WHAT IS BEING ASKED: Write the data out verbatim.

RECORDS SHOWN:
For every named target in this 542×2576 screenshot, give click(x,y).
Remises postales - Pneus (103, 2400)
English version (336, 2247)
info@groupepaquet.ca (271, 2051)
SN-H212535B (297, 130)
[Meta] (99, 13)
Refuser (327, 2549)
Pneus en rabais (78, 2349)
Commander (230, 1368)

SOLUTION FOR THIS EXERCISE:
For every named target in this 542×2576 screenshot, give click(x,y).
Remises postales - Pneus (103, 2400)
English version (336, 2247)
info@groupepaquet.ca (271, 2051)
SN-H212535B (297, 130)
[Meta] (99, 13)
Refuser (327, 2549)
Pneus en rabais (78, 2349)
Commander (230, 1368)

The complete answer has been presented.